• [GIVEN PASSAGE]
In the spring of 1947, I was on deck as one of that dying breed of trans-Atlantic liners was tugged into Le Havre. Despite decades of experience, there was incredible confusion as French stevedores hassled over tying up the ropes. A rail companion, a French Jewish wartime refugee returning from America, declaimed, "Eh voila! L'elan francaise." My 90 hours of Berlitz preparation for being a "sois-disant" Paris student, unabashedly imitating my '20s predecessors, had done me well. But I hadn't a clue what "elan" meant, so he went into a "Cartesien" dissertation on how Frenchmen were individuals as none other, cooperation comes hard if at all, and the genius of the civilization resides in that peculiarity. (Charles de Gaulle: How can anyone govern a nation that has 246 different kinds of cheese?)
As "Europe" falls apart, it's natural that each of its 27 members would be doing their own thing. For the moment - while a search goes on for a missing $1.4 trillion in euros - the euro has been rescued as a common currency for 17 European Union members and, hopefully, the whole Europe Project to unite a continent for peace and progress survives.
But the continuing crisis, whatever its final outcome, is already rearranging geopolitical pieces on the European chessboard:
London smugly congratulates itself for refusing to enter what is now a failing common currency, preserving the city's worldwide financial role. But Prime Minister David Cameron's backbenchers called for a referendum on British EU membership. While the rebels were put down, they will haunt his promised negotiations to rearrange Britain's relationship with Brussels.
German Chancellor Angela Merkel will fiercely resist efforts to rearrange London's other "special relationship," perhaps forcing a showdown on the question of whether you can be half in and half out. She has rammed through a call for more EU economic and political integration, swapping it for her recalcitrant Bundestag's veto over more bailout funds. But at her back are obstinate voters reluctant to pick up the chips for the bankrupt southern members of the bloc's common market, a market that Germany's export drive exploited so shamelessly.
Mrs. Merkel bested French President Nicolas Sarkozy, who faces a tough election next year after failing to produce his promised market-oriented reform of the French economy. He wanted a monetary easing by the European Central Bank to save the euro and inflate. In that grandiose French style, he proposed a "comprehensive" settlement while the methodical Teutons wanted to move step by step - even at the risk of more mini-crises and general economic doldrums as austerity slams the brakes on growth.

Data entries
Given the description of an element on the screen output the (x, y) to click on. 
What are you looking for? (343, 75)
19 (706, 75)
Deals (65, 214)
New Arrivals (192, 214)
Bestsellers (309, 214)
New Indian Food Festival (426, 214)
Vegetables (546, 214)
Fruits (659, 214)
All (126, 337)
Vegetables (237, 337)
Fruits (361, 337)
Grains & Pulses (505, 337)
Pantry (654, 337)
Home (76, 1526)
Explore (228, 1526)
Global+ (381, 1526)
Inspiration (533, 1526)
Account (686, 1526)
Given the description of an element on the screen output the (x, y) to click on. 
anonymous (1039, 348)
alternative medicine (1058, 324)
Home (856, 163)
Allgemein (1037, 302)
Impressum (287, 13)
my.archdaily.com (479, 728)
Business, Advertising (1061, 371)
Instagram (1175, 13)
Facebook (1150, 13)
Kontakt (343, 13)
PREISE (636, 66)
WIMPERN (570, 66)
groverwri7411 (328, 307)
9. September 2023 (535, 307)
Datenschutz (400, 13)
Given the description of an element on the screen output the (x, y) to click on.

• [REQUESTS]
a. From the passage on Europe's crisis, list every person named in full.
b. Duplicate the part of the passage on Europe's crisis that opens with the words containing "In the spring" and closes with "kinds of cheese?)".
Rely only on the passage on Europe's crisis.

• [SOLVED TASKS]
a. Charles de Gaulle, David Cameron, Angela Merkel, Nicolas Sarkozy

b.
In the spring of 1947, I was on deck as one of that dying breed of trans-Atlantic liners was tugged into Le Havre. Despite decades of experience, there was incredible confusion as French stevedores hassled over tying up the ropes. A rail companion, a French Jewish wartime refugee returning from America, declaimed, "Eh voila! L'elan francaise." My 90 hours of Berlitz preparation for being a "sois-disant" Paris student, unabashedly imitating my '20s predecessors, had done me well. But I hadn't a clue what "elan" meant, so he went into a "Cartesien" dissertation on how Frenchmen were individuals as none other, cooperation comes hard if at all, and the genius of the civilization resides in that peculiarity. (Charles de Gaulle: How can anyone govern a nation that has 246 different kinds of cheese?)